▶ _Source material_:

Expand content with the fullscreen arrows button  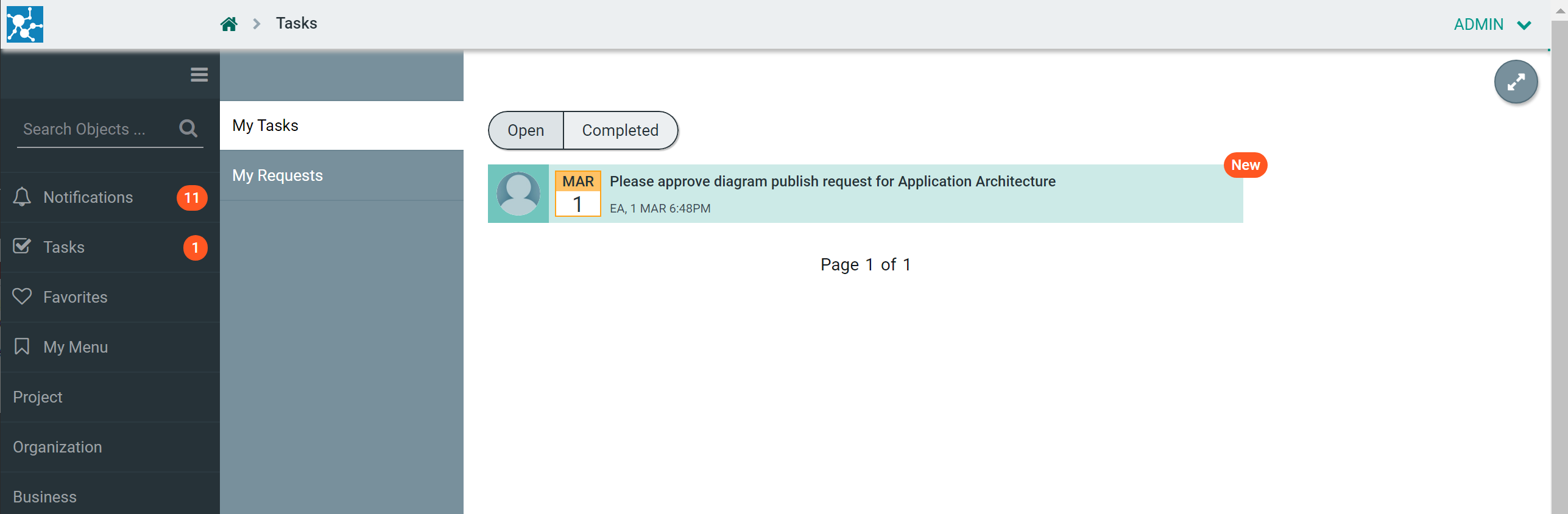coord(1516,82)
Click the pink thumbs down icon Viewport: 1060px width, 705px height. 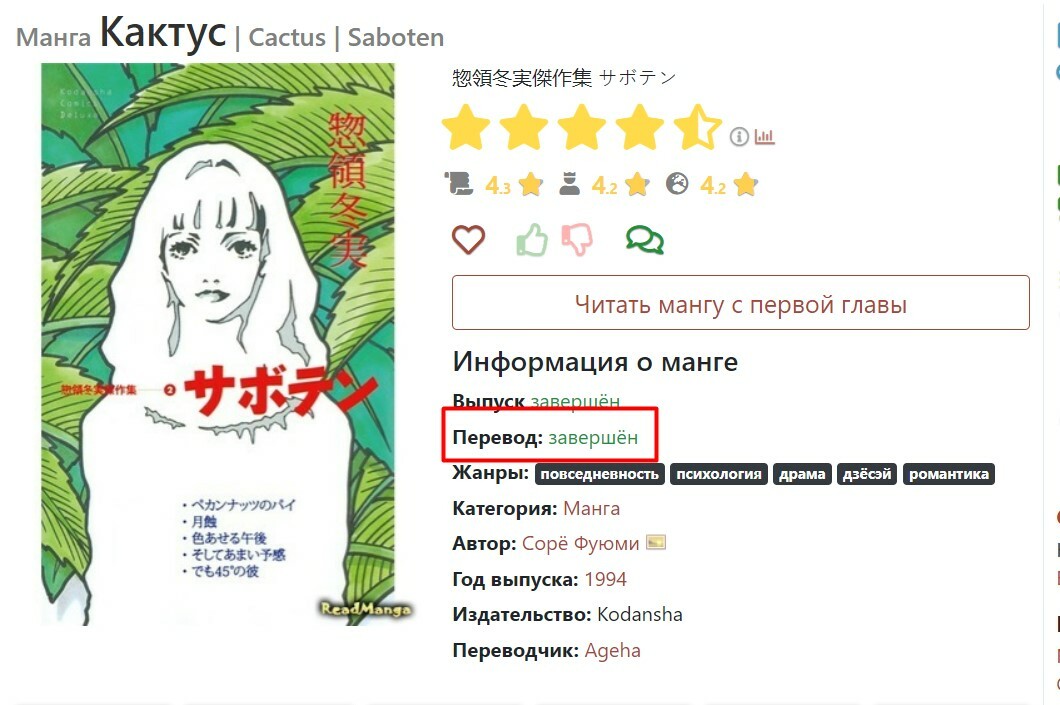tap(577, 239)

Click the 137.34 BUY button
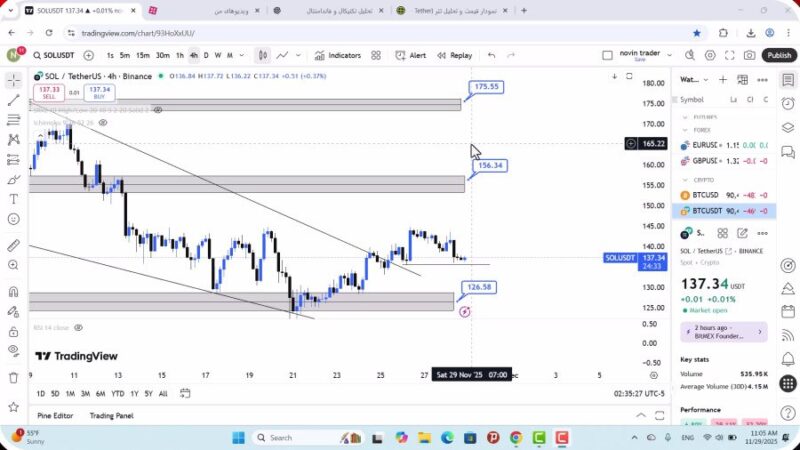(x=99, y=92)
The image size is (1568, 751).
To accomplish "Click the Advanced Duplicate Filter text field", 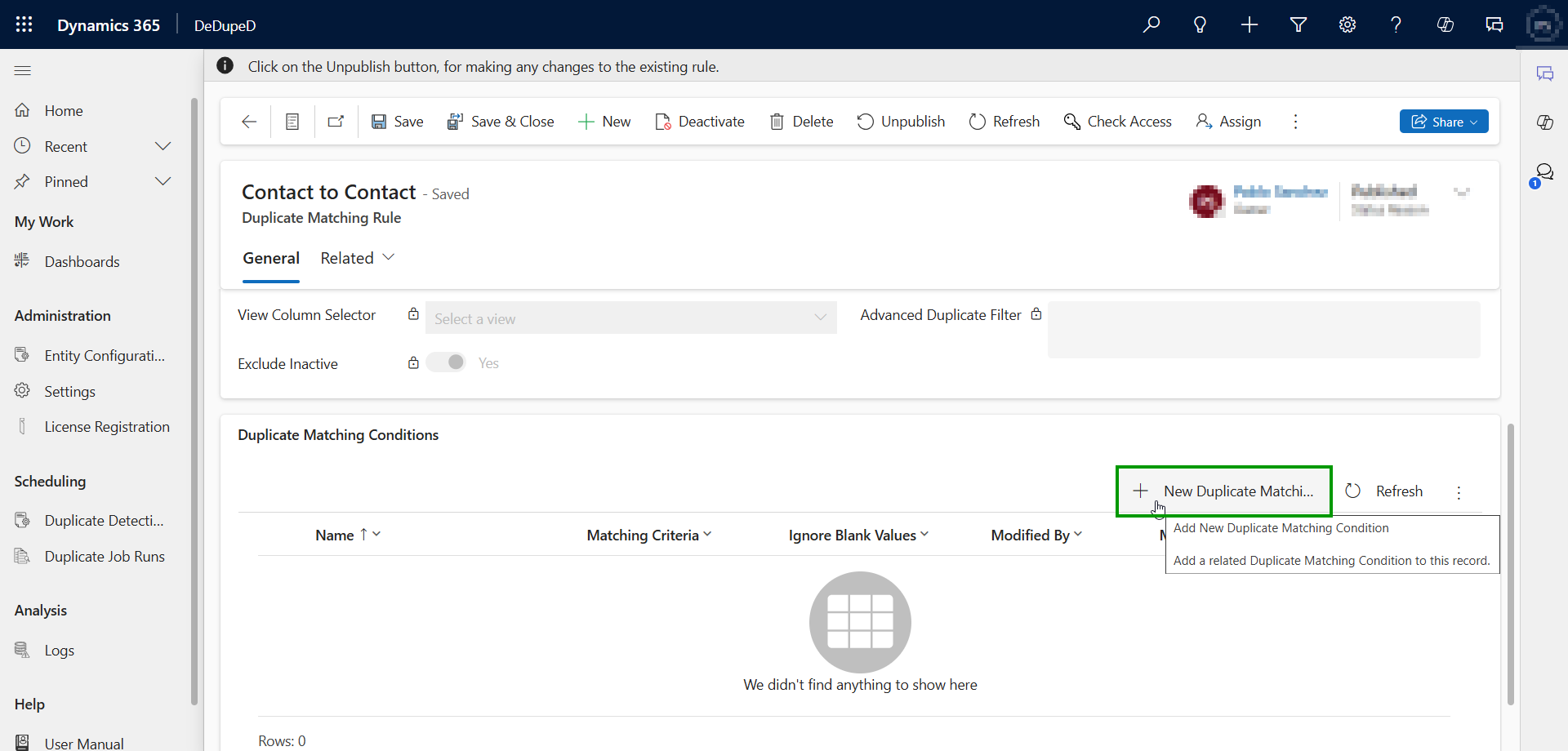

▶ _Problem to work on_:
Copy the final stretch of lines, starting at the one that holds "Click the 137.34 BUY button" and ending at the last line of the data, exactly; omit pictures.

▶ _Reply_:
Click the 137.34 BUY button
(x=99, y=92)
The image size is (1568, 751).
To accomplish "Click the Advanced Duplicate Filter text field", 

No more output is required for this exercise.